▶ [Required work]: An exact repetition of all the entries that follow is required.

#### Data supplied

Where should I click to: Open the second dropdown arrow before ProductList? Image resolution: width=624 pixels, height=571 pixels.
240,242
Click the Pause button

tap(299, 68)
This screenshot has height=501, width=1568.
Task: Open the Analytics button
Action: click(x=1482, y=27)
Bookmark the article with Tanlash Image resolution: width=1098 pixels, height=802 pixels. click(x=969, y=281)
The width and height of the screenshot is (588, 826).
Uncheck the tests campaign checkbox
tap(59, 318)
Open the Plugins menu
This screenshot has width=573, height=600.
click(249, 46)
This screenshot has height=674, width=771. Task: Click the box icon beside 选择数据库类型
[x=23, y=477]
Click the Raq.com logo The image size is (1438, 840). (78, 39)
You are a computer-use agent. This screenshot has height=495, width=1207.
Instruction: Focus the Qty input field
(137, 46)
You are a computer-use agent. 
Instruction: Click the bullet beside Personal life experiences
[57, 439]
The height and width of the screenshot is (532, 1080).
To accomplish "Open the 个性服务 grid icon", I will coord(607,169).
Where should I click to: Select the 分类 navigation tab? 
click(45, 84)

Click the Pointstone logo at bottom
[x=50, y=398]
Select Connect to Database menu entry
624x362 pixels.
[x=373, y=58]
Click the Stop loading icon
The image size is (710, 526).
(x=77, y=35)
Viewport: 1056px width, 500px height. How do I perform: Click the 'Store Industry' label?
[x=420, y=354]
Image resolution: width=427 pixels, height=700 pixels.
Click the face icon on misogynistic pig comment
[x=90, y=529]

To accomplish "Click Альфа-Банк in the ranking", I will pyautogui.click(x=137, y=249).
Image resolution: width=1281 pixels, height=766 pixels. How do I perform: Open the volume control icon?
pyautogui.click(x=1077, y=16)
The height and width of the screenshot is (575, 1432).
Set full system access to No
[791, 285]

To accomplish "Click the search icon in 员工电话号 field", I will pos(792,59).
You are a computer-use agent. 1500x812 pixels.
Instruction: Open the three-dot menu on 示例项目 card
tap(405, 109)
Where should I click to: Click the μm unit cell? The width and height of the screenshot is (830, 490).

########

▶ [Solution]:
Where should I click to: Open the second dropdown arrow before ProductList? Image resolution: width=624 pixels, height=571 pixels.
240,242
Click the Pause button

tap(299, 68)
This screenshot has height=501, width=1568.
Task: Open the Analytics button
Action: click(x=1482, y=27)
Bookmark the article with Tanlash Image resolution: width=1098 pixels, height=802 pixels. click(x=969, y=281)
The width and height of the screenshot is (588, 826).
Uncheck the tests campaign checkbox
tap(59, 318)
Open the Plugins menu
This screenshot has width=573, height=600.
click(249, 46)
This screenshot has height=674, width=771. Task: Click the box icon beside 选择数据库类型
[x=23, y=477]
Click the Raq.com logo The image size is (1438, 840). (78, 39)
You are a computer-use agent. This screenshot has height=495, width=1207.
Instruction: Focus the Qty input field
(137, 46)
You are a computer-use agent. 
Instruction: Click the bullet beside Personal life experiences
[57, 439]
The height and width of the screenshot is (532, 1080).
To accomplish "Open the 个性服务 grid icon", I will coord(607,169).
Where should I click to: Select the 分类 navigation tab? 
click(45, 84)

Click the Pointstone logo at bottom
[x=50, y=398]
Select Connect to Database menu entry
624x362 pixels.
[x=373, y=58]
Click the Stop loading icon
The image size is (710, 526).
(x=77, y=35)
Viewport: 1056px width, 500px height. How do I perform: Click the 'Store Industry' label?
[x=420, y=354]
Image resolution: width=427 pixels, height=700 pixels.
Click the face icon on misogynistic pig comment
[x=90, y=529]

To accomplish "Click Альфа-Банк in the ranking", I will pyautogui.click(x=137, y=249).
Image resolution: width=1281 pixels, height=766 pixels. How do I perform: Open the volume control icon?
pyautogui.click(x=1077, y=16)
The height and width of the screenshot is (575, 1432).
Set full system access to No
[791, 285]

To accomplish "Click the search icon in 员工电话号 field", I will pos(792,59).
You are a computer-use agent. 1500x812 pixels.
Instruction: Open the three-dot menu on 示例项目 card
tap(405, 109)
Where should I click to: Click the μm unit cell? The width and height of the screenshot is (830, 490).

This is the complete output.